Today we call the First Saturday devotion the “forgotten” message of Fatima. This was the critical role of the laity, one of two requests Our Lady made for Russia’s conversion. Sadly, most people did not take up this practice sufficiently, so that conversion is less perfect.

Still, the effects of the consecration were so powerful, one can imagine if this had been done before the Cold War. People are converting back to God in the former Soviet Union, churches and cathedrals are being rebuilt, the Russian public school system teaches a national program of spiritual and moral education. Young people, having grown up in atheistic families, are drawn to the beauty, truth and rich culture that the Catholic, Russian Orthodox and other Christian religions provide. I have been to Russia a number of times and can affirm, the Faith is on the rise there.

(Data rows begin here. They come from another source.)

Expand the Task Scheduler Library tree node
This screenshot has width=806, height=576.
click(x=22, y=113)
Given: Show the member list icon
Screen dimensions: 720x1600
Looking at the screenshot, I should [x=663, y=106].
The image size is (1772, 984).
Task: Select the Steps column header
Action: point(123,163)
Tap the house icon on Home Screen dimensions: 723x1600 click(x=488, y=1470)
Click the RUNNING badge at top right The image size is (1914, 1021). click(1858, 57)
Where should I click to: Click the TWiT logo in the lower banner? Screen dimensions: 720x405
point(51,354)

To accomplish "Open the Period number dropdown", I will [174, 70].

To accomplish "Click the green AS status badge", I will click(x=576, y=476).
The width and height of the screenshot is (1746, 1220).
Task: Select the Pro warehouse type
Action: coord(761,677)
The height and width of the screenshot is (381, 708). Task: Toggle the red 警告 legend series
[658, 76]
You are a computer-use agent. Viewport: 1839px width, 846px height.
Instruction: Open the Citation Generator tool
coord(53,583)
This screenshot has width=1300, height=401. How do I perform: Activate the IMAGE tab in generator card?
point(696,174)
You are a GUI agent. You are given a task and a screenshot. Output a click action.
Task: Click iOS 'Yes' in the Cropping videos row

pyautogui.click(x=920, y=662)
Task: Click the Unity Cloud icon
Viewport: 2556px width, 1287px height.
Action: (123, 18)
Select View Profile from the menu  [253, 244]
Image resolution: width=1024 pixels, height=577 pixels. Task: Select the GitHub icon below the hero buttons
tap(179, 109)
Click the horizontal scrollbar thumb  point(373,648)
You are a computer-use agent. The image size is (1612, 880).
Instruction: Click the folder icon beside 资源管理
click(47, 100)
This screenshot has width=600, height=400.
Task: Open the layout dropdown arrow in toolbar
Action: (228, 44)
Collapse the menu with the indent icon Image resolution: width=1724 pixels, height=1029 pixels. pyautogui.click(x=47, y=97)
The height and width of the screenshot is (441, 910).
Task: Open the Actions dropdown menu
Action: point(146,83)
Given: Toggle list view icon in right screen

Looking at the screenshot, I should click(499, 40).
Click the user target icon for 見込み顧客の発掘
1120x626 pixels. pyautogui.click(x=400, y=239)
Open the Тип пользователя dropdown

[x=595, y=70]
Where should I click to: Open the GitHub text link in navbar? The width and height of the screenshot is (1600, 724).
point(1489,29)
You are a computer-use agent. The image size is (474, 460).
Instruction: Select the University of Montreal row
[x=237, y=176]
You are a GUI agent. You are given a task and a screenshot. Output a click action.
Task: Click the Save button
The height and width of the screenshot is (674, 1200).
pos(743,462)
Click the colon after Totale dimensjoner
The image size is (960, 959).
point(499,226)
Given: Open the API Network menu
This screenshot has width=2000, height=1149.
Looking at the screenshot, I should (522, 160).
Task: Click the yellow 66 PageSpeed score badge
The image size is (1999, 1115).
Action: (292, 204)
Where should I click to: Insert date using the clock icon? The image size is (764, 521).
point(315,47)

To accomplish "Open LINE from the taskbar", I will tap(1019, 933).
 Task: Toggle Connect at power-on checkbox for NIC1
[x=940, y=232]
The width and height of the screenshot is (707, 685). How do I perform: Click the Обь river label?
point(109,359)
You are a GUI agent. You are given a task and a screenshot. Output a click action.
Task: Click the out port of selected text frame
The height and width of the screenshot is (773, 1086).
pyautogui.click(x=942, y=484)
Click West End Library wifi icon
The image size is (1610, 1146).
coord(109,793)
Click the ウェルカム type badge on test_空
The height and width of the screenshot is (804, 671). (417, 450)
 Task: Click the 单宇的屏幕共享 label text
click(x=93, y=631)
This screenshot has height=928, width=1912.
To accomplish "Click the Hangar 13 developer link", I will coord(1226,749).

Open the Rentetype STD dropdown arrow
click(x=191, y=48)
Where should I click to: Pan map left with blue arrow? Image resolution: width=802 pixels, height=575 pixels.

Professor Victor Khroul of Moscow State University, in an interview with Soul Magazine, said the sudden fall of atheistic communism and the change in Russia are the consequences of what St. John Paul II did. However, people did not know what to do with the new freedoms and did not know where to turn.

“Who is God?” he said. “The process (of returning to Christianity) must be very long. In Russia, we had an atheistic state for seven decades – three generations. Any kind of Christian activity that occurs here I consider to be a miracle. It is a miracle of God, when, in the younger members of atheistic families, the faith is born in their hearts and they themselves ask for Baptism.”

Where we are today?

So the Cold War has ended, it is reported we avoided a nuclear war and the horrors of the 20th century are to be memorialized. But the consecration was done late and Russia spread her errors.

Whole generations are in a state of apostasy, atheism is a plague on our nations, secular humanism and relativism have replaced objective truth and the natural laws. Disobedience toward God’s commandments and the twisting of their meaning to suit our own desire for freedom without responsibility, without concern for the consequences upon the human race, are redefining the very nature of God’s creation of man and woman and His plan for marriage, family and life.

Cardinal Burke points out, “infinitely more horrible are the spiritual chastisements” that we are dealing with in the world because they have to do with the “fruit of grievous sin: eternal death.”

Thirty four years after the 1984 consecration, the new “signs of the times” tell us the importance which Russia “continues to have in God’s plan for peace.”

We all await the promised triumph of the Immaculate Heart of Mary, which Cardinal Burke says undoubtedly refers firstly to “the victory of the Faith, which will put an end to the time of apostasy and the great shortcomings of the Church’s pastors.”

Consecrations renew our trust in Jesus through Mary. They give us hope and they have an impact. In 1942, Pope Pius XII consecrated Russia to the Immaculate Heart. It was done insufficiently because it did not include the whole college of bishops. Yet, Sister Lucia said the Lord was pleased by his obedience and promised to shorten World War II—a punishment upon the world for its sins.

St. John Paul II consecrated the world in 1982, 1984 and again in the year 2000, entrusting the world and specifically the third millennium to the Immaculate Heart of Mary.

(CNS photo/Paul Haring, Oct. 14, 2013).

Pope Francis in 2013 entrusted the world again to the Immaculate Heart of Our Lady of Fatima, renewing the consecrations of St. John Paul II.

Cardinal Burke’s call for this new generation to take up again the appeal of Our Lady of Fatima could be the sign of hope needed for the world, which is paying attention now during the 100th anniversary of Fatima, and which has lost all hope in the political process and world leaders.

Perhaps now is the time to invite our Russian Orthodox brothers to join in a consecration in order to please Our Lord who told Sister Lucia, “I want my whole Church to acknowledge that consecration as a triumph of the Immaculate Heart of Mary…”

We all wait in hope. Fatima is hope. In the meantime, we are called to pray daily, do penance, entrust ourselves to her Immaculate Heart, wear the Brown Scapular and take up the practice of the First Saturday devotion in response to the Queen of Heaven who appeals to her children more urgently today than ever.